NAIROBI ET DUBAÏ – Comme l'a observé l'auteur américano-canadienne Jane Jacobs, les villes constituent l'élément moteur de la prospérité nationale et de la croissance économique. Mais sous leur forme actuelle, les villes modernes se révèlent également des catalyseurs d'inégalité et de dégradation environnementale. Aujourd'hui, la part de citadins en situation de pauvreté augmente, 33 % vivant dans des bidonvilles, et 75 % des émissions totales de dioxyde de carbone proviennent des zones métropolitaines. Ces chiffres doivent nous inciter à réfléchir : les villes sont-elles vraiment la meilleure approche pour organiser l’existence humaine ?
Elles peuvent l'être, à condition de procéder à des ajustements significatifs dans la manière dont elles sont aménagées, bâties et gérées. Pour que la croissance générée par les villes favorise un avenir durable et prospère, les gouvernements et promoteurs doivent réintroduire une approche d’urbanisation axée sur les utilisateurs de la ville.
La plupart des villes échouent aujourd'hui à inclure les parties prenantes clés dans le processus d'aménagement urbain, engendrant un développement qui favorise l'exclusion. Songez aux inombrables projets de logements construits en périphérie des villes, caractéristiques de nombreuses municipalités mal aménagées. Bâtis au milieu de nulle part, ces ensembles peu estéthiques de logements multiples sont souvent coupés des transports publics et autres services, ce qui aggrave l'isolement des résidents par rapport au noyau urbain.
Les défauts de conception de ce type, qui engendrent des conséquences à la fois économiques et sociales, ne sont qu'un premier constat. Aspect encore plus inquiétant pour des professionnels de l'urbanisme comme nous, c’est bien souvent l'intégralité du processus d'aménagement – la manière dont nous pensons les villes, dont elles sont utilisées, et par quelles personnes – qui est défaillant.
Les services d'urbanisme même les mieux intentionnés ne placent pas toujours la population au plus haut des priorités. Ce constat révèle une incertitude sur la question de savoir à qui la ville « appartient ». Bien que les résidents affirment que la ville est la « leur », la manière dont agissent les responsables publics suggère souvent que ce n’est pas le cas. Un gouvernement qui souhaite attirer des investissements peut par exemple considérer comme d’importance égale les intérêts économiques et les besoins des résidents, et ainsi réduire les normes environnementales ou les charges fiscales des entreprises. Or, ces décisions peuvent engendrer une désurbanisation, qui voit les populations quitter des villes devenues moins habitables.
Le décalage entre viabilité économique et responsabilité environnementale peut se révéler particulièrement conséquent. Prenons par exemple la production de véhicules traditionnels à essence. Bien que ce type de secteur soit aujourd'hui susceptible de contribuer à la croissance de certaines villes, l'inquiétude croissante de la population face aux émissions de CO2 issues de ces véhicules crée un changement dans la demande des consommateurs. Les entreprises capables de capitaliser sur ces changements seront mieux positionnées sur la voie d’une croissance à long terme.
Malheureusement, les entités axées sur le profit échouent bien souvent à considérer les futures générations comme les clients de demain. Leur vision à court terme nuit non seulement à leurs résultats financiers, mais affecte également les villes, en troquant la qualité de vie contre des bénéfices immédiats.

------------------------------

Consigne: Reproduisez fidèlement le passage du texte sur les villes commençant par « NAIROBI ET DUBAÏ » et se terminant par « l’existence humaine ? ». La liste qui suit est sans rapport avec le texte sur les villes.

Données affichées:
------------------------------

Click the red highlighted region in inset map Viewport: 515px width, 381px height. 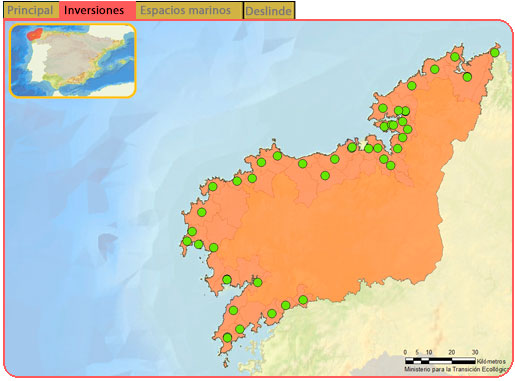tap(35, 34)

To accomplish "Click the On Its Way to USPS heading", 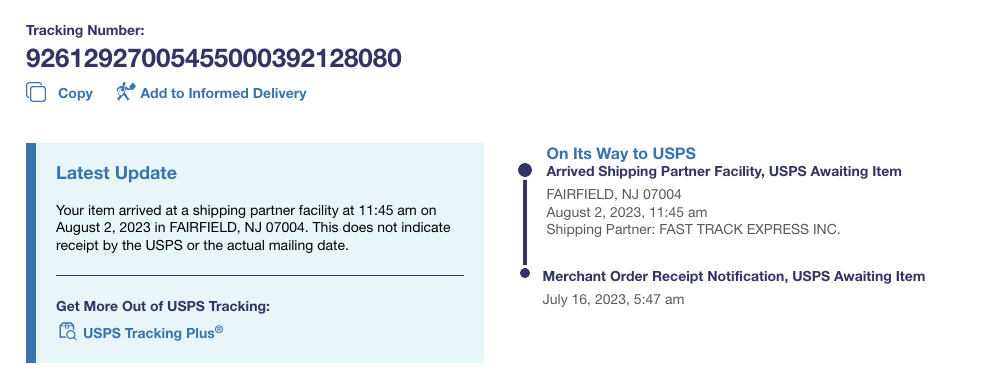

------------------------------

Résultat de l'exercice:
NAIROBI ET DUBAÏ – Comme l'a observé l'auteur américano-canadienne Jane Jacobs, les villes constituent l'élément moteur de la prospérité nationale et de la croissance économique. Mais sous leur forme actuelle, les villes modernes se révèlent également des catalyseurs d'inégalité et de dégradation environnementale. Aujourd'hui, la part de citadins en situation de pauvreté augmente, 33 % vivant dans des bidonvilles, et 75 % des émissions totales de dioxyde de carbone proviennent des zones métropolitaines. Ces chiffres doivent nous inciter à réfléchir : les villes sont-elles vraiment la meilleure approche pour organiser l’existence humaine ?